After the result behind the step S104 acquisition time frequency analysis, execution in step S108 compares the result behind the time frequency analysis and described reference threshold.Particularly, if the result behind the time frequency analysis is less than or equal to the first reference threshold, then execution in step S109 judges that this frame is noise signal; If the result behind the time frequency analysis is greater than described the first reference threshold, and less than the second reference threshold, execution in step S111 then, this frame is signal undetermined, based on the result of determination of next frame voice signal it is judged; If the result behind the time frequency analysis is more than or equal to described the second reference threshold, then execution in step S110 judges that this frame is voice signal.
Wherein, based on the result of determination of next frame voice signal described signal undetermined is judged described in the step S111 and is comprised: with described signal determining undetermined as consistent with the signal type of described next frame voice signal.Particularly, if the next frame voice signal is judged to be voice signal, judge that then described signal undetermined is voice signal; If the next frame voice signal is judged to be noise signal, judge that then described signal undetermined is noise signal; If the next frame voice signal is judged to be signal undetermined, the result of determination that then is judged to be the next frame voice signal of signal undetermined based on this frame is again judged it.For instance, if determining, the 1st frame voice signal is noise signal, then directly it is abandoned, and the 2nd frame voice signal is judged to be signal undetermined, then it temporarily is stored among the buffer memory, wait for the result of determination of the 3rd frame voice signal, if the 3rd frame voice signal be judged to be voice signal, then the 2nd frame voice signal (signal undetermined) can be judged to be voice signal, certainly, if the 3rd frame voice signal still is judged to be signal undetermined, then continue to wait for the result of determination of the 4th frame voice signal, the 4th frame voice signal still is signal undetermined, then waits for the result of determination of the 5th frame voice signal, so until follow-uply have a frame to determine to be till noise signal or the voice signal.Thus, suppose that the 1st frame all is judged to be signal undetermined to the n frame, and the n+1 frame is judged to be noise signal, then the 1st frame all is judged to be noise signal to the n frame before, if the n+1 frame is judged to be voice signal, then the 1st frame all is judged to be voice signal to the n frame before.

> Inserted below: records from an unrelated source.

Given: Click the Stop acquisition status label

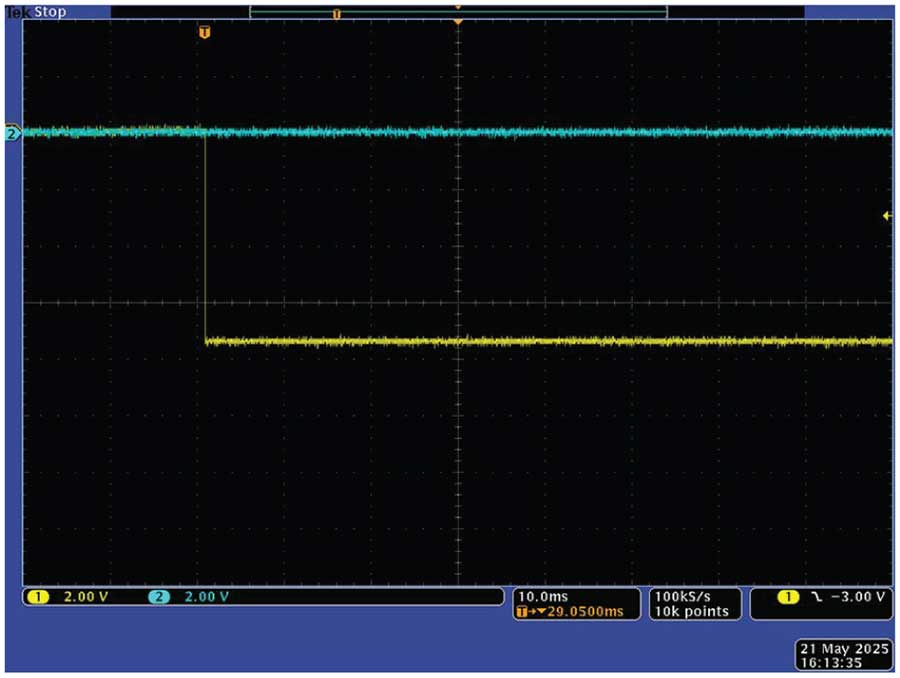Looking at the screenshot, I should tap(50, 13).
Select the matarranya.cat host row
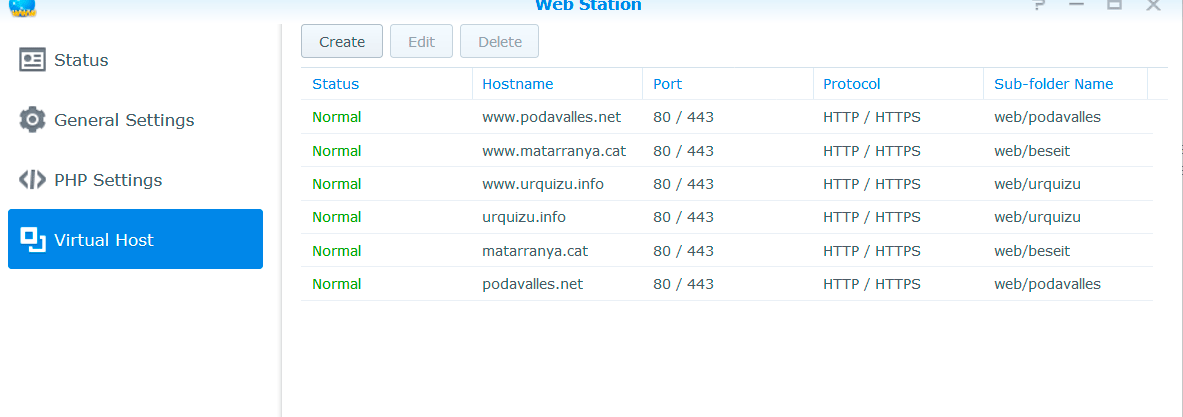The height and width of the screenshot is (417, 1183). pyautogui.click(x=534, y=251)
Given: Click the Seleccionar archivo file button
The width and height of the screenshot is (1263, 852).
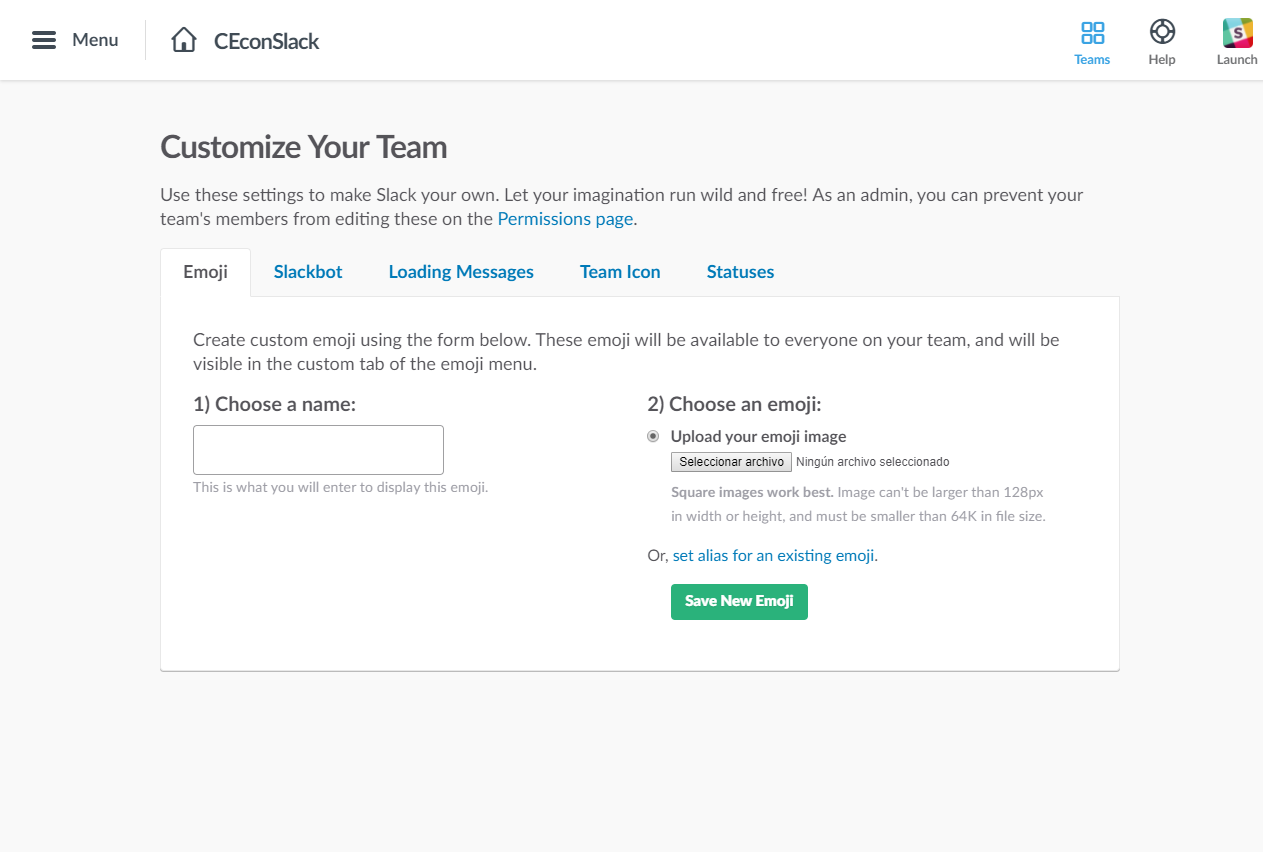Looking at the screenshot, I should click(x=731, y=462).
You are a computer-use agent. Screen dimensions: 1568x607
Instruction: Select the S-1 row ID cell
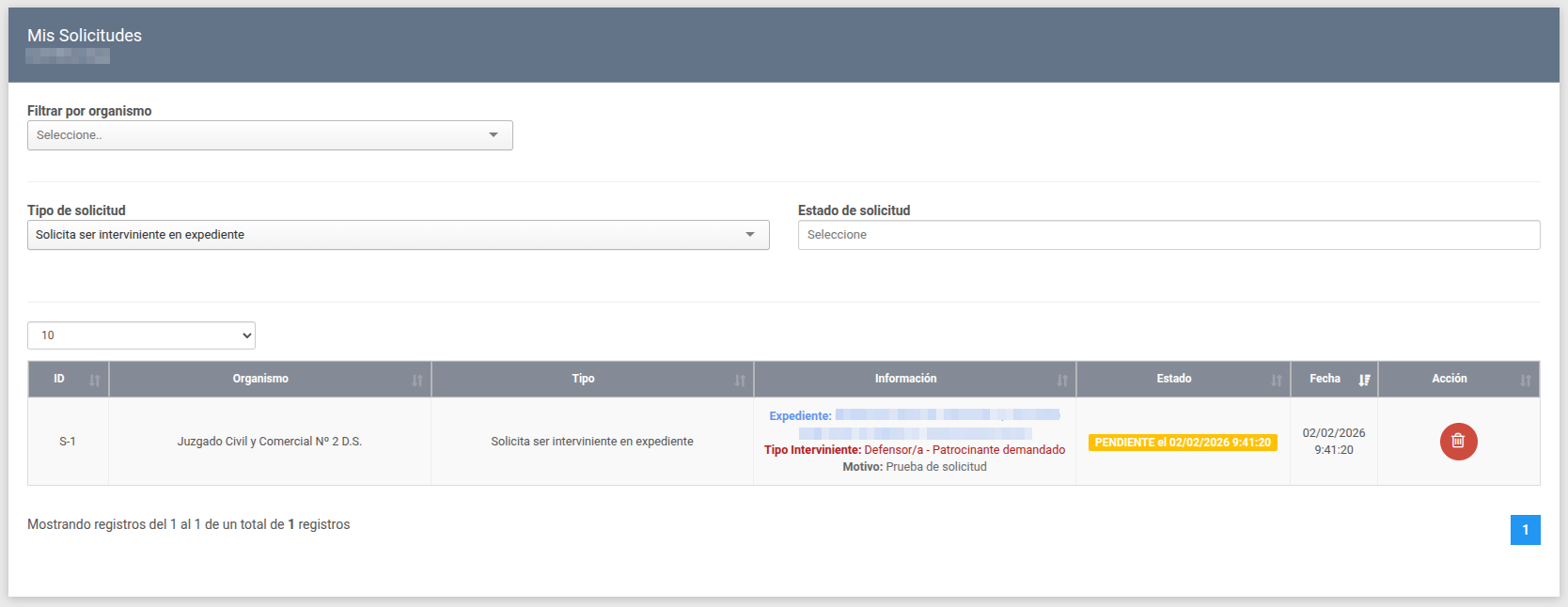68,442

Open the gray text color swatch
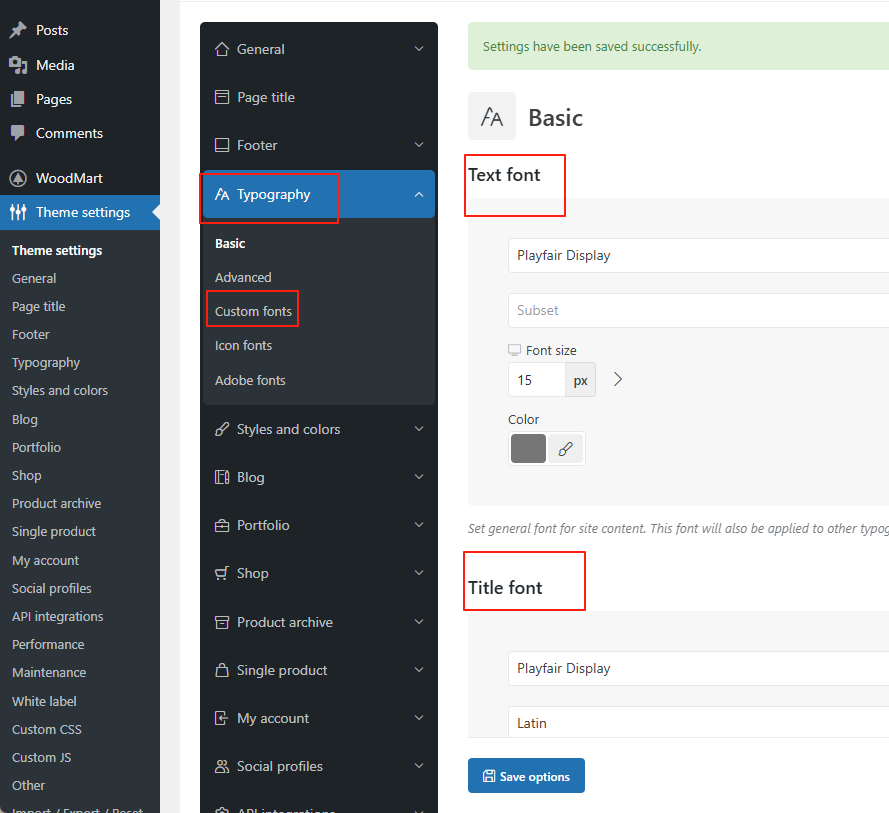click(528, 449)
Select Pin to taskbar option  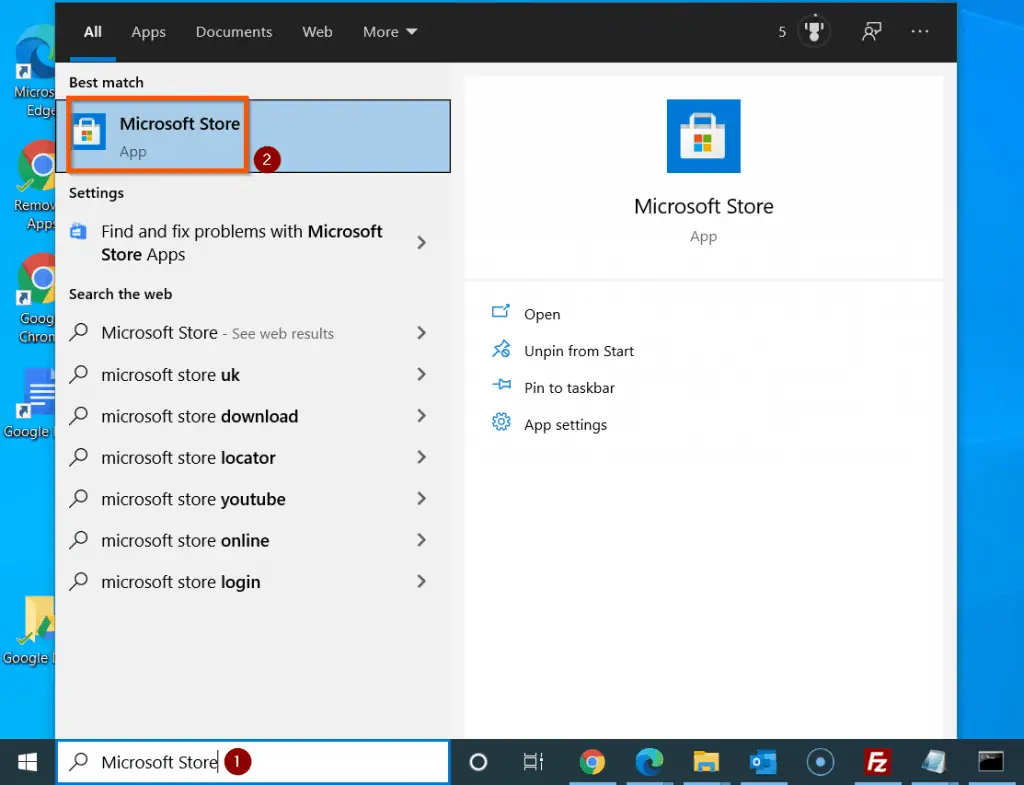[x=569, y=387]
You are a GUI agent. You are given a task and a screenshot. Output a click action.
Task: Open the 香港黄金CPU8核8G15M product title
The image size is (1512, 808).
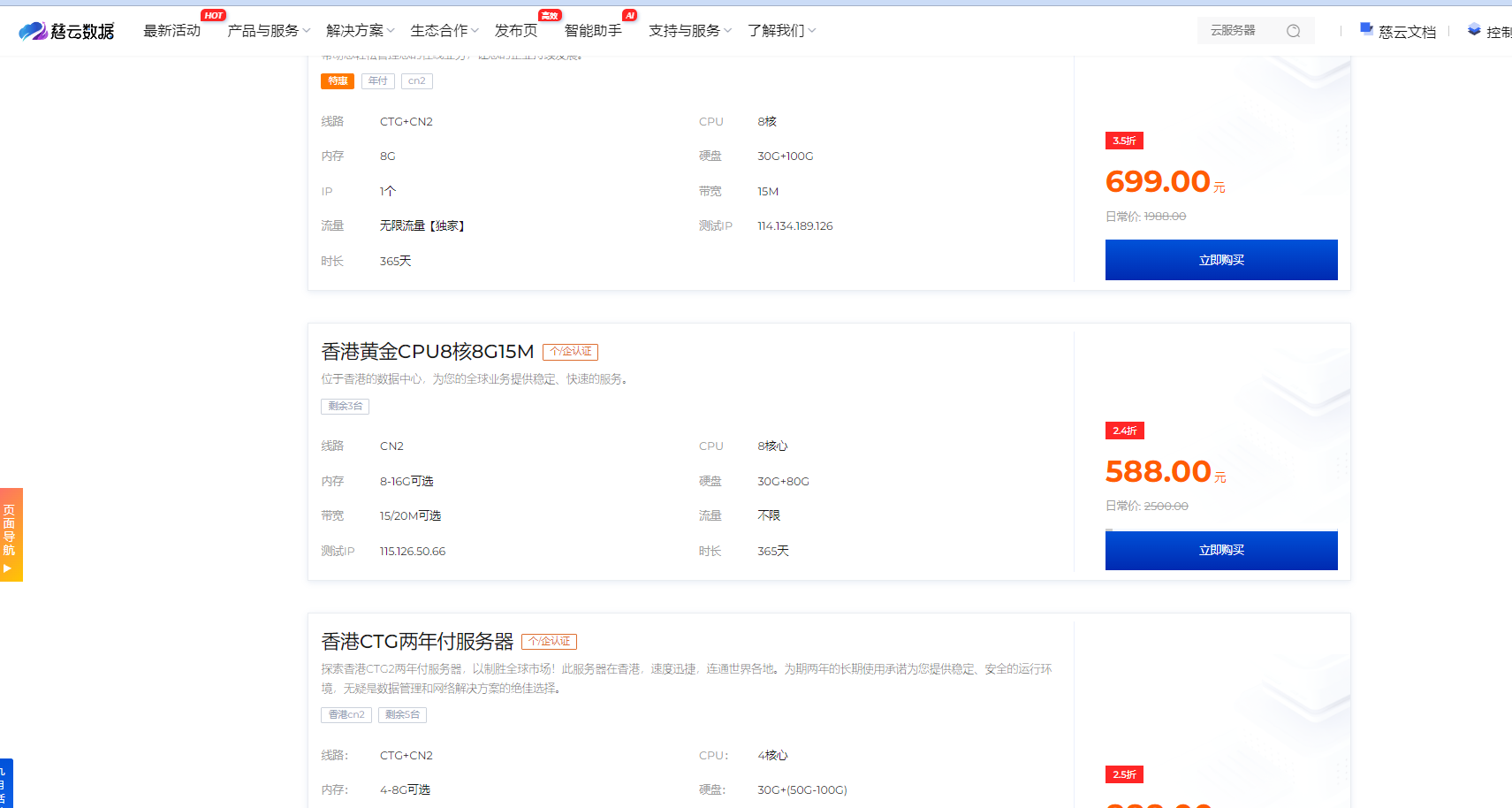[x=427, y=352]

Certainly, on the one hand because the finite capacity of buffer memory, can not preserve too many signal undetermined, on the other hand, the instantaneity requirement that voice signal is processed, also need not pass by for a long time signal undetermined on the holding time, therefore, a general consideration signal undetermined with predetermined quantity is stored among the buffer memory, with the result of determination of waiting for several frame signals in back it is further judged, when the frame number a predetermined level is exceeded of the signal undetermined of preserving in the buffer memory, that frame signal undetermined that then will deposit at first abandons, and namely observes the principle of first in first out for the preservation of signal undetermined.Illustrate, if described predetermined quantity is 8, suppose that the 1st frame to the 8 frame voice signals all are judged to be signal undetermined, this 8 frame voice signal all is kept in the buffer memory so, if the 9th frame is judged to be voice signal, then the 1st frame to the 8 frame voice signals all are voice signal, and the 1st frame voice signal can be used as the beginning of this section voice, if and the 9th frame is judged to be signal undetermined, then the 1st frame voice signal (being judged as signal undetermined) can be dropped; In like manner, if 10 frame voice signals after a certain frame voice signal all are judged to be signal undetermined, the 1st frame and the 2nd frame voice signal after this frame voice signal can be dropped, if and the 11st frame voice signal is noise signal, this 8 frame signal determining undetermined of then preserving is that noise signal is (during actual enforcement, for the naturalness that guarantees voice and the flatness of transition, this 8 frame signal undetermined can not be dropped, can after speech processes, export), this frame voice signal can be used as the end of this section voice.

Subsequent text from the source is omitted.